* **EXTRAIT À LIRE**

• • • •

Qu’est-ce qu’une Association?
Article Association LoiLorsqu’un groupe de personnes désire se rassembler pour poursuivre un but commun autre que pour faire des profits, il est parfois souhaitable d’exploiter cette organisation à titre d’association. On peut penser, par exemple, à une association sportive, un club, un parti politique, une association de salariés ou de professionnels, etc.
Il s’agit d’un type d’organisation souvent mal compris, dont les règles et balises semblent moins claires et précises que celles régissant les entreprises incorporées. En ce sens, essayons d’y voir un peu plus clair et de démystifier ce type de regroupement.
I. STRUCTURE JURIDIQUE D’UNE ASSOCIATION
En vertu des dispositions du Code civil du Québec, un statut légal est accordé aux associations non constituées en corporation. Ces dispositions définissent l’association contractuelle comme suit :
« Le contrat d’association est celui par lequel les parties conviennent de poursuivre un but commun autre que la réalisation de bénéfices pécuniaires à partager entre les membres de l’association. ».

• • • •

* **CONSIGNES ET EXIGENCES**
D'après l'extrait à lire, en vertu de quel code un statut légal est-il accordé aux associations non constituées en corporation ? La liste ci-après provient d'une source distincte de l'extrait.

• • • •

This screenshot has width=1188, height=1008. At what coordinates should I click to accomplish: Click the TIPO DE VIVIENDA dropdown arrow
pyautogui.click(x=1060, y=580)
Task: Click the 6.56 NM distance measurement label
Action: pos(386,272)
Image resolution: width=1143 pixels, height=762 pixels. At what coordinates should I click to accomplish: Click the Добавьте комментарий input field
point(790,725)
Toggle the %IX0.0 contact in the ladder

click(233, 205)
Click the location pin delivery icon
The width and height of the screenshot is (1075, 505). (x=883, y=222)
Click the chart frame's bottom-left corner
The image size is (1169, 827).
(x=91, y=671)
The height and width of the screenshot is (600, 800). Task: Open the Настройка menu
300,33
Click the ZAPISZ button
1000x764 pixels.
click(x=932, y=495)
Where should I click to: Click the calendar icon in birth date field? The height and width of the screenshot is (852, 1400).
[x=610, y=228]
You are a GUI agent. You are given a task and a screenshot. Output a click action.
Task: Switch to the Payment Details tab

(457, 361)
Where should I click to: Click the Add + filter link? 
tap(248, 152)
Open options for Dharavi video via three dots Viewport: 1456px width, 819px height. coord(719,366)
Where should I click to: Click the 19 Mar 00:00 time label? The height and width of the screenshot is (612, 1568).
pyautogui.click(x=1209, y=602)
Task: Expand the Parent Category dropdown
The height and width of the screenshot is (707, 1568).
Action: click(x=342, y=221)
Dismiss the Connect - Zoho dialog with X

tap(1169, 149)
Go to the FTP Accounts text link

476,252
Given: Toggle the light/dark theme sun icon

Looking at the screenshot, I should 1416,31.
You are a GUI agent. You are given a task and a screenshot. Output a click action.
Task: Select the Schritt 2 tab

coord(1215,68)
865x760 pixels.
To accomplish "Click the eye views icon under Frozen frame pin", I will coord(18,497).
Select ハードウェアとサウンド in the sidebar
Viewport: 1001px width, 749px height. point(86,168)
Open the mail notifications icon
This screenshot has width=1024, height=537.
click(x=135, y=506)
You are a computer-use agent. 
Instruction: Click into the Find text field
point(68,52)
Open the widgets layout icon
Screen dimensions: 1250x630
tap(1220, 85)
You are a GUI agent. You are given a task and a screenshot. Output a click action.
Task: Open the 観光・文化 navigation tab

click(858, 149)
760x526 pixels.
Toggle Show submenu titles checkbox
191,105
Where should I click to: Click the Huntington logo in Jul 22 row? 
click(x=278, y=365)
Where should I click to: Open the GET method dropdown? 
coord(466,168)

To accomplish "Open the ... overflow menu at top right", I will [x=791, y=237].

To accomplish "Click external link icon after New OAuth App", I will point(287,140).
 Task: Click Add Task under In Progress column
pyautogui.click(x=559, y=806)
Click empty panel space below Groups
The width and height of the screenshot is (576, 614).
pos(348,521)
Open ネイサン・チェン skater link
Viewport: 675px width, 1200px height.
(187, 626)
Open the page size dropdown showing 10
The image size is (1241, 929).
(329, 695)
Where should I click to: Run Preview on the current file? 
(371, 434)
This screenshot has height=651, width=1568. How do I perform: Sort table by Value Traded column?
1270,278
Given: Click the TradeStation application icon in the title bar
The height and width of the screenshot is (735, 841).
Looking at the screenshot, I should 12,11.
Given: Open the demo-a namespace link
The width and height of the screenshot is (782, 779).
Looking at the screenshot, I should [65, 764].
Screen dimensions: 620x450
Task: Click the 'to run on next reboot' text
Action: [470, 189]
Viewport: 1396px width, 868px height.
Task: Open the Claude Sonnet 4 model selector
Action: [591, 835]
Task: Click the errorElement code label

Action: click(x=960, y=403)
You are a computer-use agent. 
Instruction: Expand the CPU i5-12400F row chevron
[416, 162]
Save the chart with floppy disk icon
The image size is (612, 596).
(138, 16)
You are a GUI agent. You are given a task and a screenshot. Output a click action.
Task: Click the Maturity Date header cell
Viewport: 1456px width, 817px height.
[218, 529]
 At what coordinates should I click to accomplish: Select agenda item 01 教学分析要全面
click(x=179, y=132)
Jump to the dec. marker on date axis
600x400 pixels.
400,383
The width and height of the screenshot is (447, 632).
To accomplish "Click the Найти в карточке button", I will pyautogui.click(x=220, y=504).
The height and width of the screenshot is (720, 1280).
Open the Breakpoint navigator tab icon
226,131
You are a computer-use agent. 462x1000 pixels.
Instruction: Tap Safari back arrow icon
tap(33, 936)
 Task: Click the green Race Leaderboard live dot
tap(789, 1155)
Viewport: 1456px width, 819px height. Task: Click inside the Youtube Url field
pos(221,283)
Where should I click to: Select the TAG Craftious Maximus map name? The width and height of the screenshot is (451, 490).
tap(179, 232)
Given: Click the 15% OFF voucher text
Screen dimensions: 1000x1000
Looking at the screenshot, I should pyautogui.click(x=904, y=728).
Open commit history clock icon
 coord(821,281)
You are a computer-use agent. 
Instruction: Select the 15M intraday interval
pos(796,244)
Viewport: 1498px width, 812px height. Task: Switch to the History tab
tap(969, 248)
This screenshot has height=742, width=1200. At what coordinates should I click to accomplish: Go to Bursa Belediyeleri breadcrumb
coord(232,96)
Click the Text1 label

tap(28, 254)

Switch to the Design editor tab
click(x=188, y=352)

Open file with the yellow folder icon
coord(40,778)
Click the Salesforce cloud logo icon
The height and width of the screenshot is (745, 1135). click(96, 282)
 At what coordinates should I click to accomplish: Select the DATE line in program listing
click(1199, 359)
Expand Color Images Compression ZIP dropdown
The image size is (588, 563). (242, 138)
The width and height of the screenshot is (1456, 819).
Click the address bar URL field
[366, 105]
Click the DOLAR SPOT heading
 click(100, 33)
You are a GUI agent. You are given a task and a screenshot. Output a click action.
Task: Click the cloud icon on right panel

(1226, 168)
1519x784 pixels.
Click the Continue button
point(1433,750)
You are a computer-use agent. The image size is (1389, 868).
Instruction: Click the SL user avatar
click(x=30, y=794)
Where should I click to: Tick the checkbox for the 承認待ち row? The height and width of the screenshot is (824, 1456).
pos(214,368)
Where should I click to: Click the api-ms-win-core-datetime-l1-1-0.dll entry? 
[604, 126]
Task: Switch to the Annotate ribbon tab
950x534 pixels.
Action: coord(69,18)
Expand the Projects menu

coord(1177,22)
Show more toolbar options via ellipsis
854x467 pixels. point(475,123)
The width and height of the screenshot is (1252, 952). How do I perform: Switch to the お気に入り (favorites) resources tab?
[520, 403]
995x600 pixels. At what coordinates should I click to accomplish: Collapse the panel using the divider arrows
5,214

• • • •

* **RÉPONSE PROPOSÉE**
En vertu du Code civil du Québec.